Extensible Stylesheet Language Transformation (XSLT) | The Guru[ap]s Guide to SQL Server[tm] Stored Procedures, XML, and HTML

for RuBoard

In the same way that Cascading Style Sheets are commonly used to transform HTML documents, XSLT transforms XML documents. It can transform XML documents from one document format to another, into other XML dialects, or into completely different file formats such as PostScript, RTF, and TeX.

The best part about XSLT is that it's XML. An XSLT document is a regular XML document. "How can that be?" you ask. "Wouldn't you have issues with circular references?" No. XSLT is just another XML dialect . Modern XML parsers are intelligent enough to know how to use the instructions encoded in an XSLT document (which are just ordinary XML tags and attributes and the like) to transform or provide structure to another document.

XML to HTML: An Example

An XSLT style sheet is XML document that's made up of a series of rules, called templates, that are applied to another XML document to produce a third document. These templates are written in XML using specific tags with defined meanings. Each time a template matches something in the source XML document, a new structure is produced in the output. This is often HTML, as the example we're about to examine demonstrates , but it does not have to be.

Here's an XSLT style sheet (Listing 12-7) that transforms our Recipe XML document into an HTML document that closely resembles the HTML document we built by hand earlier in the chapter:

Listing 12-7 An XSLT style sheet that transforms our XML document into HTML.

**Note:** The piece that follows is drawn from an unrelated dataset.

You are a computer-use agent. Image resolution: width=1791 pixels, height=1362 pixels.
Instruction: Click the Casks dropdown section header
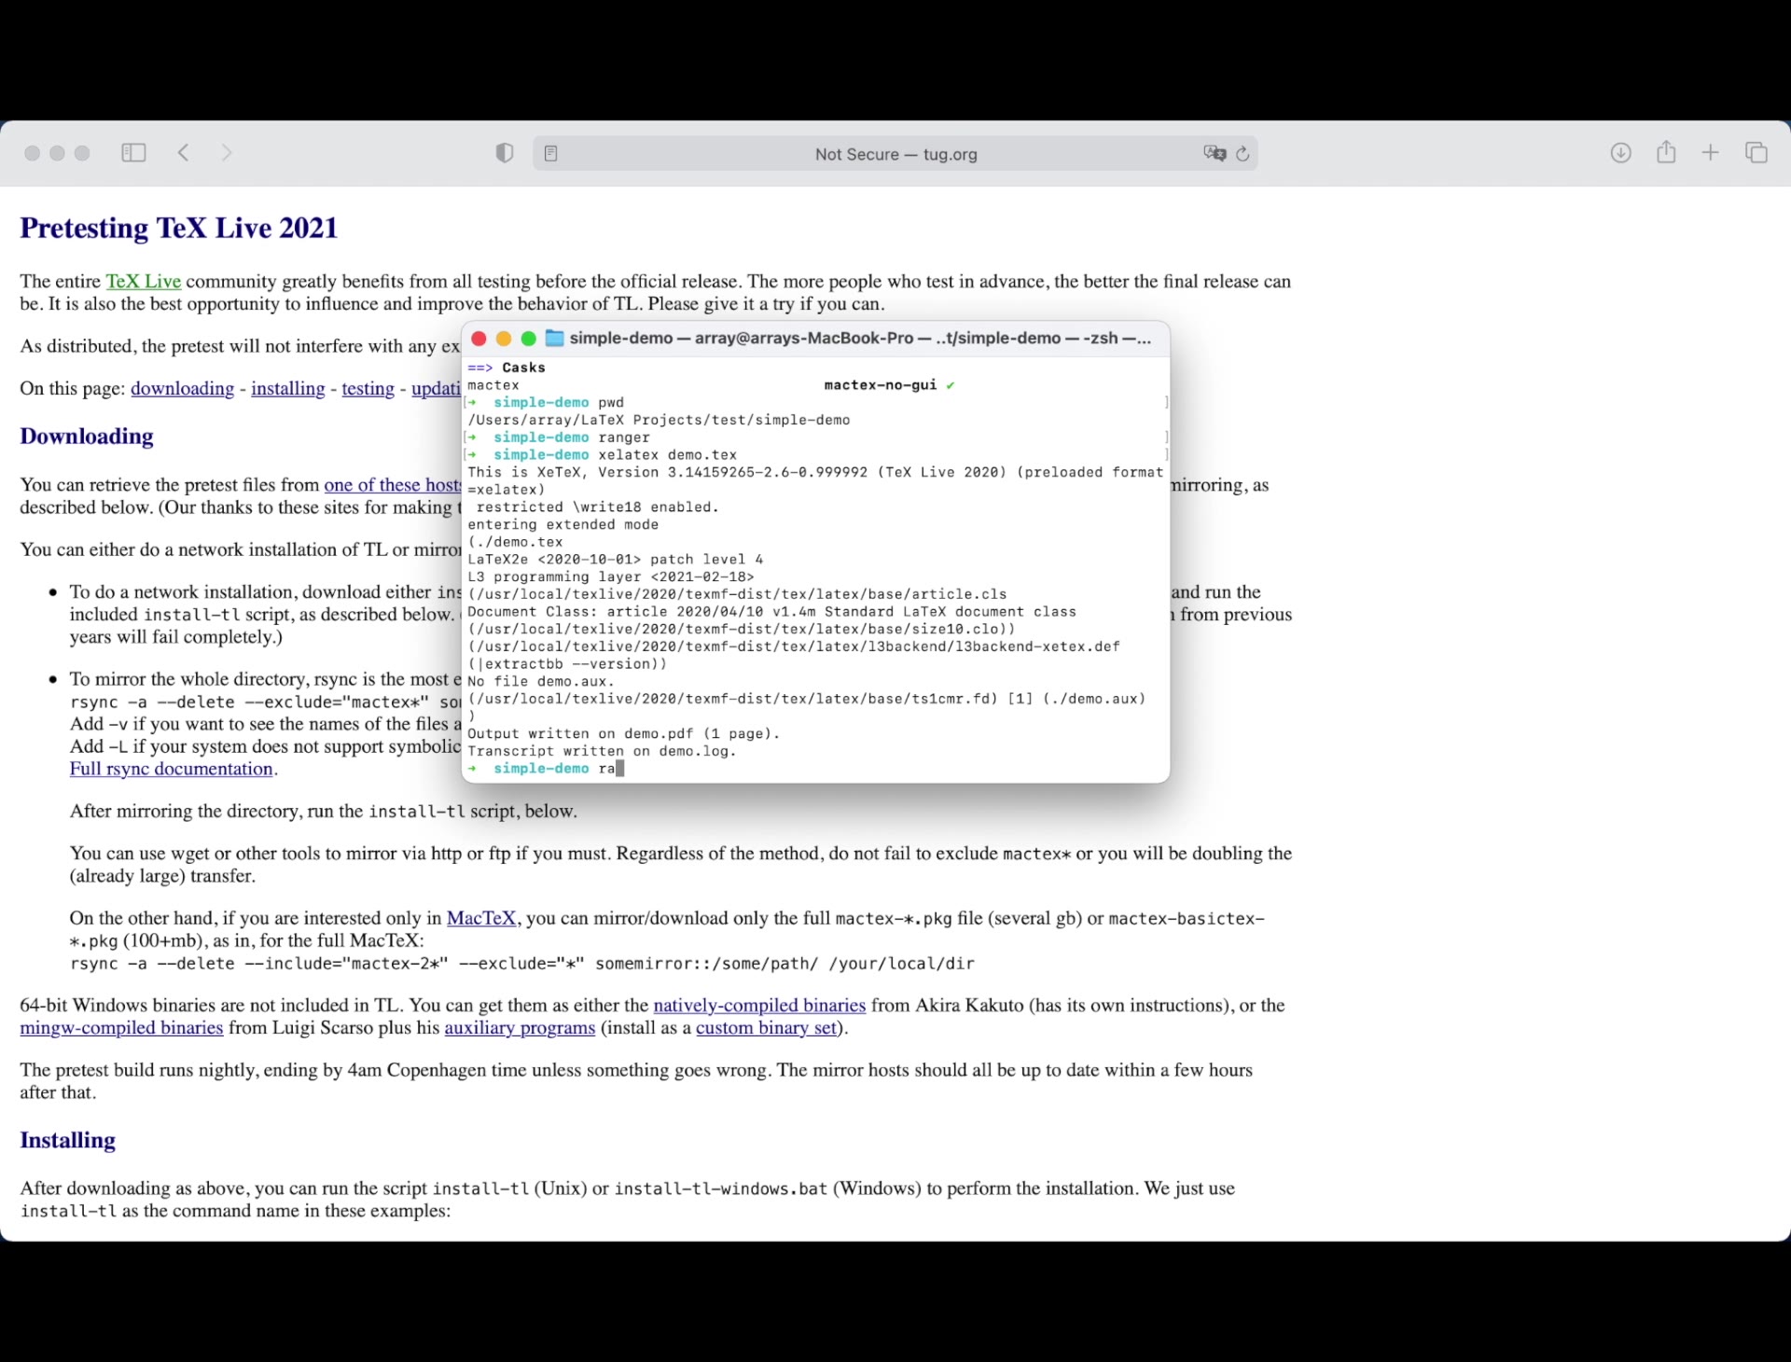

 <?xml version='1.0'?> <xsl:stylesheet version="1.0" xmlns:xsl="http://www.w3.org/1999/XSL/Transform"> <xsl:template match="/">   <html>    <HEAD>    <TITLE>Henderson&apos;s Hotter-than-Hell Habanero Sauce</TITLE>    </HEAD>   <body>     <H3>Henderson&apos;s Hotter-than-Hell Habanero Sauce</H3> Homegrown from stuff in my garden (you don&apos;t want to know exactly what).      <H4>Ingredients</H4>     <table border="2">       <tr BGCOLOR="#00FF00">        <TH>Qty</TH>        <TH>Units</TH>        <TH>Item</TH>       </tr>  <xsl:for-each select="Recipe/Ingredients/Ingredient">   <tr>   <td><xsl:value-of select="Qty"/></td>   <td><xsl:value-of select="Qty/@unit"/></td>   <td><xsl:value-of select="Item"/></td>   </tr>   </xsl:for-each>  </table> <P/>     <H4>Instructions</H4>     <OL>       <xsl:for-each select="Recipe/Instructions">         <LI><xsl:value-of select="Step"/></LI>       </xsl:for-each>     </OL>   </body>   </html> </xsl:template> </xsl:stylesheet>

This style sheet does several interesting things. First, note the xsl:template match="/" element. As I've said, XSLT transformations occur by applying templates to specific parts of the XML document. The match attribute of this element specifies, via what's known as XML Path (XPath) syntax, to which part of the document the template should apply. In this case, it's the root element. So what the style sheet is saying is: Locate the root element of the document, and when you find it, insert the following text into the output document. What follows are several lines of standard HTML that set up the header of the Web page.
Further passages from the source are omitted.